▶ **Data provided**:
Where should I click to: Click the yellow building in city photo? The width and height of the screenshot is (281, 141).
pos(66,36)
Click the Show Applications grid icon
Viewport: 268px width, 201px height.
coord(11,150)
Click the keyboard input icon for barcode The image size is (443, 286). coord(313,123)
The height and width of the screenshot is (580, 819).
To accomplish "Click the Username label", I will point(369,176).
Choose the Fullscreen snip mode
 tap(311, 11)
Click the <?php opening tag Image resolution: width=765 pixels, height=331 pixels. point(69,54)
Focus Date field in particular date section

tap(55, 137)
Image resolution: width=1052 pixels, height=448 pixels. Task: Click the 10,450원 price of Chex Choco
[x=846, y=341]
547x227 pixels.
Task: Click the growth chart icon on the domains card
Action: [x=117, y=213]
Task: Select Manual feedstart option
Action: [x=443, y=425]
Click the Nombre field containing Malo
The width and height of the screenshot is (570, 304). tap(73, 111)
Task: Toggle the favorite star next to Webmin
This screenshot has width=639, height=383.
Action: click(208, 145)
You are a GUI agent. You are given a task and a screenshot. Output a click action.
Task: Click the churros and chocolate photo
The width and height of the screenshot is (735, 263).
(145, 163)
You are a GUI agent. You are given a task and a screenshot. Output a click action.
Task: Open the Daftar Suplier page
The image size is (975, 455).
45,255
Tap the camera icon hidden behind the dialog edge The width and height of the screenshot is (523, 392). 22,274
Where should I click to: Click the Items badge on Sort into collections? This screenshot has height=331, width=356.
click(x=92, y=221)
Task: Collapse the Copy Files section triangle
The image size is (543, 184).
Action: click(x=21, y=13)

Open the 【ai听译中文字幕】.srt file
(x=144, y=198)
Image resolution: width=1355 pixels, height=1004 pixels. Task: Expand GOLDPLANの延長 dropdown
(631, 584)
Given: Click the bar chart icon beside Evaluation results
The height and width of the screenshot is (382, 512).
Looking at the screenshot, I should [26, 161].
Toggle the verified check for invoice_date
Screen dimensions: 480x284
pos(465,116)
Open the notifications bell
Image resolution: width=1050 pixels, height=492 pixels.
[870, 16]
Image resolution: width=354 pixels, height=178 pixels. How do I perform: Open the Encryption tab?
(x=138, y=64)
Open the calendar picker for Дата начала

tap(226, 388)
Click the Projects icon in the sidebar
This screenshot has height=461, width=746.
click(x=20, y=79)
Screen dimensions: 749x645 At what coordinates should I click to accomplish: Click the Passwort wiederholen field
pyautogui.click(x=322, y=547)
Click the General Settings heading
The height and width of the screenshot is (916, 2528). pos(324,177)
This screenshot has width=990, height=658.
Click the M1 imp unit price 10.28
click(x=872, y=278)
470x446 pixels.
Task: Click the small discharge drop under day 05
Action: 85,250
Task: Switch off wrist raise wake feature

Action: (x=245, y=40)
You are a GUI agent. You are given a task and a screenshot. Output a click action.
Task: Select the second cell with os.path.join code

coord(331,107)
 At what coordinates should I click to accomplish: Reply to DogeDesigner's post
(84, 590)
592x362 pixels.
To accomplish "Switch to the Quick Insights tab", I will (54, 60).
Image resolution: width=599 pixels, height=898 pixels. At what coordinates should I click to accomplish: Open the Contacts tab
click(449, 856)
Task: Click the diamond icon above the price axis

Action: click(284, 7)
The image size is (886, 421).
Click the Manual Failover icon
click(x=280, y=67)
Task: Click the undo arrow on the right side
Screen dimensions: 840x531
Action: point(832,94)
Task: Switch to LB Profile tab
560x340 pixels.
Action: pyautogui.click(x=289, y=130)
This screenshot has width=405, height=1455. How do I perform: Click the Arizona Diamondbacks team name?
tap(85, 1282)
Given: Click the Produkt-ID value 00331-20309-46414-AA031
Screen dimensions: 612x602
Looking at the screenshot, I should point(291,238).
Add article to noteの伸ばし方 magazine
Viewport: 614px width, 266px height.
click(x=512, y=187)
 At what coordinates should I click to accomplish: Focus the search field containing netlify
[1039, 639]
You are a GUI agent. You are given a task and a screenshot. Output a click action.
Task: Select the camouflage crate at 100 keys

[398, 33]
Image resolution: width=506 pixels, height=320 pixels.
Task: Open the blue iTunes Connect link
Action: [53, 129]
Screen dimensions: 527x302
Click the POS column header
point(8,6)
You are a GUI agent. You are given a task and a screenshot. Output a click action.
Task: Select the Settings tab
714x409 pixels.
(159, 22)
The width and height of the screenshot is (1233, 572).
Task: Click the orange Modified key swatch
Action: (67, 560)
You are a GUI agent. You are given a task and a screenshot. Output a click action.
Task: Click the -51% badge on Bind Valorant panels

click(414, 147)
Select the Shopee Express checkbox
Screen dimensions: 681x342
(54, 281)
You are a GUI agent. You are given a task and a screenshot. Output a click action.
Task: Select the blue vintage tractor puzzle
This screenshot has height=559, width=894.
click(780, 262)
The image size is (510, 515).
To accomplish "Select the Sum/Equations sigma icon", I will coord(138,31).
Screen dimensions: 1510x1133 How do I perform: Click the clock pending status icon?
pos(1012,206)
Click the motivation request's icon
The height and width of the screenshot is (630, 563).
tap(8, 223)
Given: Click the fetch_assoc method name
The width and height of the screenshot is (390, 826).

▶ **Work instructions**: Print the material in full, exactly as written.

▶ **Result for this exercise**:
Where should I click to: Click the yellow building in city photo? The width and height of the screenshot is (281, 141).
pos(66,36)
Click the Show Applications grid icon
Viewport: 268px width, 201px height.
coord(11,150)
Click the keyboard input icon for barcode The image size is (443, 286). coord(313,123)
The height and width of the screenshot is (580, 819).
To accomplish "Click the Username label", I will point(369,176).
Choose the Fullscreen snip mode
 tap(311, 11)
Click the <?php opening tag Image resolution: width=765 pixels, height=331 pixels. point(69,54)
Focus Date field in particular date section

tap(55, 137)
Image resolution: width=1052 pixels, height=448 pixels. Task: Click the 10,450원 price of Chex Choco
[x=846, y=341]
547x227 pixels.
Task: Click the growth chart icon on the domains card
Action: [x=117, y=213]
Task: Select Manual feedstart option
Action: [x=443, y=425]
Click the Nombre field containing Malo
The width and height of the screenshot is (570, 304). tap(73, 111)
Task: Toggle the favorite star next to Webmin
This screenshot has width=639, height=383.
Action: click(208, 145)
You are a GUI agent. You are given a task and a screenshot. Output a click action.
Task: Click the churros and chocolate photo
The width and height of the screenshot is (735, 263).
(145, 163)
You are a GUI agent. You are given a task and a screenshot. Output a click action.
Task: Open the Daftar Suplier page
The image size is (975, 455).
45,255
Tap the camera icon hidden behind the dialog edge The width and height of the screenshot is (523, 392). 22,274
Where should I click to: Click the Items badge on Sort into collections? This screenshot has height=331, width=356.
click(x=92, y=221)
Task: Collapse the Copy Files section triangle
The image size is (543, 184).
Action: click(x=21, y=13)

Open the 【ai听译中文字幕】.srt file
(x=144, y=198)
Image resolution: width=1355 pixels, height=1004 pixels. Task: Expand GOLDPLANの延長 dropdown
(631, 584)
Given: Click the bar chart icon beside Evaluation results
The height and width of the screenshot is (382, 512).
Looking at the screenshot, I should [26, 161].
Toggle the verified check for invoice_date
Screen dimensions: 480x284
pos(465,116)
Open the notifications bell
Image resolution: width=1050 pixels, height=492 pixels.
[870, 16]
Image resolution: width=354 pixels, height=178 pixels. How do I perform: Open the Encryption tab?
(x=138, y=64)
Open the calendar picker for Дата начала

tap(226, 388)
Click the Projects icon in the sidebar
This screenshot has height=461, width=746.
click(x=20, y=79)
Screen dimensions: 749x645 At what coordinates should I click to accomplish: Click the Passwort wiederholen field
pyautogui.click(x=322, y=547)
Click the General Settings heading
The height and width of the screenshot is (916, 2528). pos(324,177)
This screenshot has width=990, height=658.
Click the M1 imp unit price 10.28
click(x=872, y=278)
470x446 pixels.
Task: Click the small discharge drop under day 05
Action: 85,250
Task: Switch off wrist raise wake feature

Action: (x=245, y=40)
You are a GUI agent. You are given a task and a screenshot. Output a click action.
Task: Select the second cell with os.path.join code

coord(331,107)
 At what coordinates should I click to accomplish: Reply to DogeDesigner's post
(84, 590)
592x362 pixels.
To accomplish "Switch to the Quick Insights tab", I will (54, 60).
Image resolution: width=599 pixels, height=898 pixels. At what coordinates should I click to accomplish: Open the Contacts tab
click(449, 856)
Task: Click the diamond icon above the price axis

Action: click(284, 7)
The image size is (886, 421).
Click the Manual Failover icon
click(x=280, y=67)
Task: Click the undo arrow on the right side
Screen dimensions: 840x531
Action: point(832,94)
Task: Switch to LB Profile tab
560x340 pixels.
Action: pyautogui.click(x=289, y=130)
This screenshot has width=405, height=1455. How do I perform: Click the Arizona Diamondbacks team name?
tap(85, 1282)
Given: Click the Produkt-ID value 00331-20309-46414-AA031
Screen dimensions: 612x602
Looking at the screenshot, I should point(291,238).
Add article to noteの伸ばし方 magazine
Viewport: 614px width, 266px height.
click(x=512, y=187)
 At what coordinates should I click to accomplish: Focus the search field containing netlify
[1039, 639]
You are a GUI agent. You are given a task and a screenshot. Output a click action.
Task: Select the camouflage crate at 100 keys

[398, 33]
Image resolution: width=506 pixels, height=320 pixels.
Task: Open the blue iTunes Connect link
Action: [53, 129]
Screen dimensions: 527x302
Click the POS column header
point(8,6)
You are a GUI agent. You are given a task and a screenshot. Output a click action.
Task: Select the Settings tab
714x409 pixels.
(159, 22)
The width and height of the screenshot is (1233, 572).
Task: Click the orange Modified key swatch
Action: (67, 560)
You are a GUI agent. You are given a task and a screenshot. Output a click action.
Task: Click the -51% badge on Bind Valorant panels

click(414, 147)
Select the Shopee Express checkbox
Screen dimensions: 681x342
(54, 281)
You are a GUI agent. You are given a task and a screenshot. Output a click action.
Task: Select the blue vintage tractor puzzle
This screenshot has height=559, width=894.
click(780, 262)
The image size is (510, 515).
To accomplish "Select the Sum/Equations sigma icon", I will coord(138,31).
Screen dimensions: 1510x1133 How do I perform: Click the clock pending status icon?
pos(1012,206)
Click the motivation request's icon
The height and width of the screenshot is (630, 563).
tap(8, 223)
Given: Click the fetch_assoc method name
The width and height of the screenshot is (390, 826).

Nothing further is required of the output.